What’s it about? “Never Sorry” is the inside story of a dissident for the digital age who inspires global audiences and blurs boundaries of art and politics.
Says director Alison Klayman: “The Ai Weiwei that shines through in ‘Never Sorry’ is a creative and principled artist, willing to make calculated risks to spread his message. He is an artist pushing his society to grapple with its shortcomings, but at the same time, he is an international art star, holding a Chinese passport and speaking his mind online and on his home soil. He is a charismatic figure that in many ways embodies the multitude of experiences and realities in China, how China has changed and how it has more room to grow.
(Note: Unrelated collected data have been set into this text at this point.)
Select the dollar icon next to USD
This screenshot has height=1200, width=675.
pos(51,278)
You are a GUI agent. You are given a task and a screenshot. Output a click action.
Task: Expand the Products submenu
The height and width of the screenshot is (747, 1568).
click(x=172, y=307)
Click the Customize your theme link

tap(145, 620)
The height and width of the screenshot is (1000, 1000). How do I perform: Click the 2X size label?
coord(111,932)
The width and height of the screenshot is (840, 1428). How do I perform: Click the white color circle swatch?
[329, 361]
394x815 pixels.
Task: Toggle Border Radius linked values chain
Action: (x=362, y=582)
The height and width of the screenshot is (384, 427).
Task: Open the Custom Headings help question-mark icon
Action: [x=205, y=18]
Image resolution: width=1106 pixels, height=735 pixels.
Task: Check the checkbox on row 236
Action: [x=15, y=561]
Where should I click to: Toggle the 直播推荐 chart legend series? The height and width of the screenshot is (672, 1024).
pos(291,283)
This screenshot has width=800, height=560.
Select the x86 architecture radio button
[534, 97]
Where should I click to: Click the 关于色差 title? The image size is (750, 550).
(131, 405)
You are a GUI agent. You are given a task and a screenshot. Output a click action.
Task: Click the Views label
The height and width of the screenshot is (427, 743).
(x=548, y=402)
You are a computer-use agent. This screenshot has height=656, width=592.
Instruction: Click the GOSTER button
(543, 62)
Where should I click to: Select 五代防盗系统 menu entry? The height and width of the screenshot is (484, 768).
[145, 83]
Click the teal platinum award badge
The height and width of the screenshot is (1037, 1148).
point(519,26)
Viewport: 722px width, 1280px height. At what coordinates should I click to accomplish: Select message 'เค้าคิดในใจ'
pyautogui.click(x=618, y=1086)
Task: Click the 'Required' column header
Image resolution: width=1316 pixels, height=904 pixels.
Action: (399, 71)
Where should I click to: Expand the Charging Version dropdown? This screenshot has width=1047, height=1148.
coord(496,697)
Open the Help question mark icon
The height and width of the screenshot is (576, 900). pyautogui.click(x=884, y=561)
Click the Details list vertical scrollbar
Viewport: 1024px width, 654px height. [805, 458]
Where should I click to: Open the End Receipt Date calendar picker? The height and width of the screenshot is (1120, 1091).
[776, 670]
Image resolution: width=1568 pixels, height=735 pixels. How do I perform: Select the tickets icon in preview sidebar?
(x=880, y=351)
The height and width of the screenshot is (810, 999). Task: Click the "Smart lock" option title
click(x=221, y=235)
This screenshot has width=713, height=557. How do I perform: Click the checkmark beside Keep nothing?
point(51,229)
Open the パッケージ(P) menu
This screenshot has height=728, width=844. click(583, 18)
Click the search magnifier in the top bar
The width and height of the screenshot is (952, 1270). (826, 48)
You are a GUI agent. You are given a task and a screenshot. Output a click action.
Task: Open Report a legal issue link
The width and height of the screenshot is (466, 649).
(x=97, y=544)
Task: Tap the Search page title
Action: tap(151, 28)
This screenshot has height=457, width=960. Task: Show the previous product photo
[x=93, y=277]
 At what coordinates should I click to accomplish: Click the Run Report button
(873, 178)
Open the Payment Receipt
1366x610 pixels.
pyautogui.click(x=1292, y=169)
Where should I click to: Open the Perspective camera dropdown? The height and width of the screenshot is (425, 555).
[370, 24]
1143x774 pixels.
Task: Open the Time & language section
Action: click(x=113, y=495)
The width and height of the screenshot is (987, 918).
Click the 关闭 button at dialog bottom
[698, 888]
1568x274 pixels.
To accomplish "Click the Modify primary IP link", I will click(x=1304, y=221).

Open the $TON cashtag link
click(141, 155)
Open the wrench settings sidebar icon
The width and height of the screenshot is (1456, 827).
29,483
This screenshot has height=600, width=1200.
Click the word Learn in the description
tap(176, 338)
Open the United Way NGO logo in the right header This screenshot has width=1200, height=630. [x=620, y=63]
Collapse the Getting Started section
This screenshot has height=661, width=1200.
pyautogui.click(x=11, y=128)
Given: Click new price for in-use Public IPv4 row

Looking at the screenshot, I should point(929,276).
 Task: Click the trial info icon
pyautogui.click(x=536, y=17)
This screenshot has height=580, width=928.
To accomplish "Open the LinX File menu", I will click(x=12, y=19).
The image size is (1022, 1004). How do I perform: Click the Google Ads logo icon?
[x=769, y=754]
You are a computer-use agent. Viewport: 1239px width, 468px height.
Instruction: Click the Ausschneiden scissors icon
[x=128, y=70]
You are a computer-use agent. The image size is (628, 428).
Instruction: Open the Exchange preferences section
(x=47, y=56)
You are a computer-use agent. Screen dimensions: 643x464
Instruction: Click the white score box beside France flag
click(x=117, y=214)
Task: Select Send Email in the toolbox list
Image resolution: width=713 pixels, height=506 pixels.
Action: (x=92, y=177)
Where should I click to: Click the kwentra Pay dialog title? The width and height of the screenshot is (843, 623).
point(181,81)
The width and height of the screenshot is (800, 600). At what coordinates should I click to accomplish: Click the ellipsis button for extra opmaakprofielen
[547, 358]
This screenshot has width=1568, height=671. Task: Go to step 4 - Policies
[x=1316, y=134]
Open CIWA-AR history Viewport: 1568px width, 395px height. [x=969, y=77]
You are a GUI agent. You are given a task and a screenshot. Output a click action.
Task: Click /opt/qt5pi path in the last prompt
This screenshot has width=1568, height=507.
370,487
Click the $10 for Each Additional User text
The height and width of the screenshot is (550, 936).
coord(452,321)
“After graduating from Brown in 2006, I came to China with a friend from college on a trip that was meant to last five months. We stayed with her relatives in Shanghai, and spent weeks traveling in Yunnan, Tibet and Taiwan. I also began learning Mandarin Chinese with a tutor. Four and a half months later, I had cancelled my ticket home and moved to Beijing. I decided to try to hone my language skills in the workplace, and answered a slew of online job ads: bar-tending in a members’-only club for China’s nouveau-riche; assisting the lead actress on the set of a Jackie Chan/Jet Li film; writing about basketball for the official 2008 Olympic website; voicing cartoons; and making silicone dummies for a special effects studio.
“In 2008, I became an accredited journalist with Global Radio News, and went on to produce radio and television feature stories for PBS Frontline, NPR and others. That’s when I met Ai Weiwei and made a video for his New York Photographs exhibition in Beijing. As time went on it was clear that I had met a subject that was undeniably worth following for years…and that’s what I did.
“I’m looking forward to continuing to explore many of the themes ‘Ai Weiwei: Never Sorry’ touches on, especially the interplay between China and the world in terms of culture and ideas. I also have a project in development about freedom of expression and the Internet.”
Indiewire invited Sundance Film Festival directors to tell us about their films, including what inspired them, the challenges they faced and what they’re doing next. We’ll be publishing their responses leading up to the 2012 festival.